Berdasarkan ketentuan yang disebut dalam perkara tersebut, orang yang dinyatakan bersalah memberikan dukungan kepada kelompok terlarang dapat menghadapi hukuman penjara hingga 14 tahun. Dalam kasus Cotte, juri menyimpulkan dakwaan terkait pidato di SOAS tidak terbukti.
Kepala Public Advocacy CAGE International, Anas Mustapha, menanggapi putusan tersebut dengan mengatakan bahwa hasil persidangan menunjukkan masyarakat tidak menerima kriminalisasi terhadap ucapan yang mendukung hak warga Palestina untuk melawan pendudukan.
'Sarah Cotte telah dinyatakan tidak bersalah, dan kami gembira untuk dia, keluarganya, serta semua orang yang mendampinginya selama lebih dari dua setengah tahun penyelidikan dan proses pengadilan,' kata Mustapha.
Perkara Berlangsung Lebih dari Dua Tahun
Pidato yang menjadi dasar perkara disampaikan Cotte pada 9 Oktober 2023, dua hari setelah serangan Hamas terhadap Israel.
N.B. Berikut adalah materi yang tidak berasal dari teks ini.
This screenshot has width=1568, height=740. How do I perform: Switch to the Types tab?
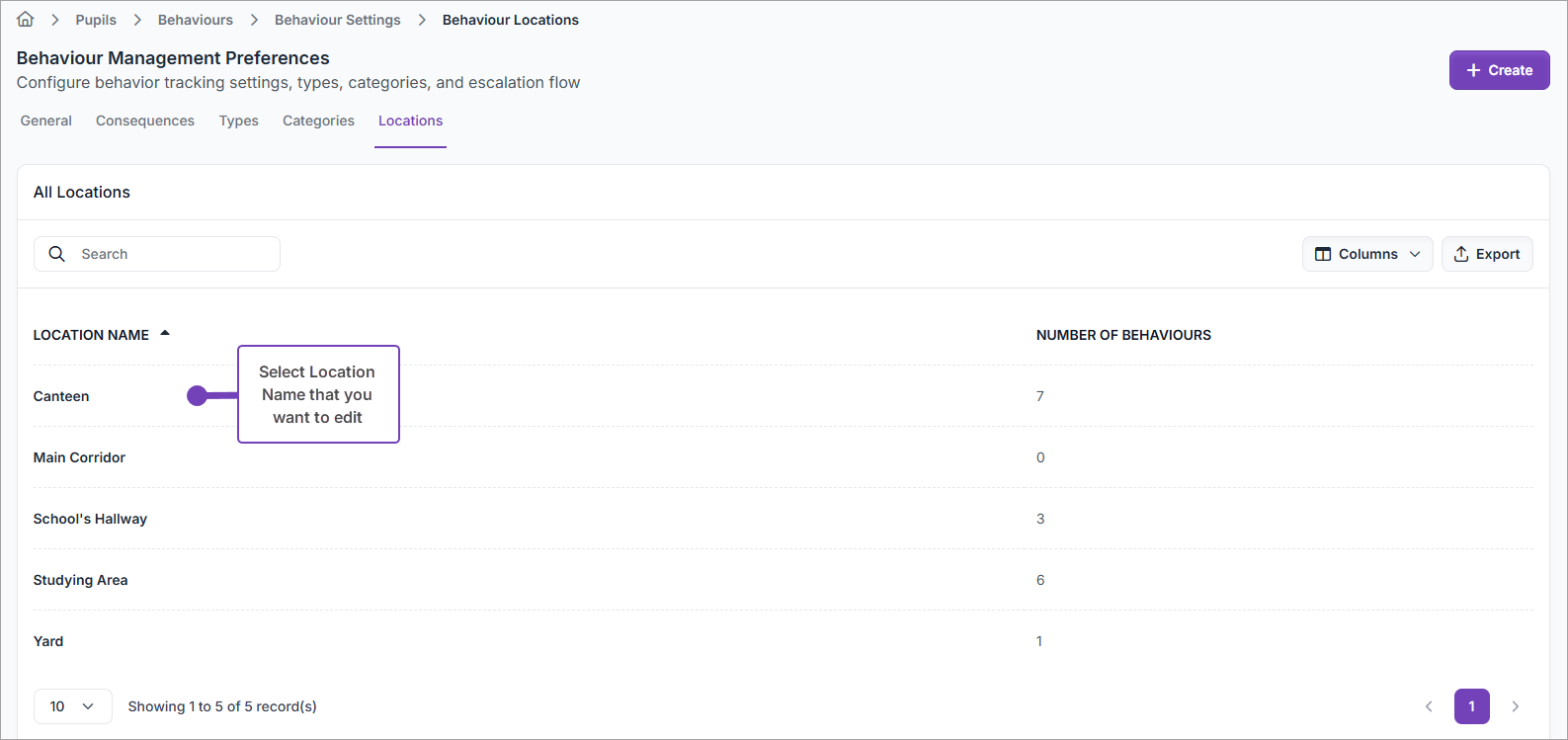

Ia kemudian ditangkap pada 31 Januari 2024 terkait pidato tersebut.
Sebelum putusan terbaru di Old Bailey, Cotte juga telah menghadapi dakwaan kedua mengenai dugaan pernyataan dukungan kepada Hamas dalam percakapan grup WhatsApp. Dalam persidangan sebelumnya, ia juga dinyatakan tidak bersalah atas dakwaan tersebut.
Dengan putusan juri pada Jumat, Cotte dibebaskan dari dakwaan mengenai pidato yang disampaikannya di luar SOAS. Putusan tersebut menutup proses persidangan selama sepekan dalam perkara yang bermula dari pernyataannya pada Oktober 2023.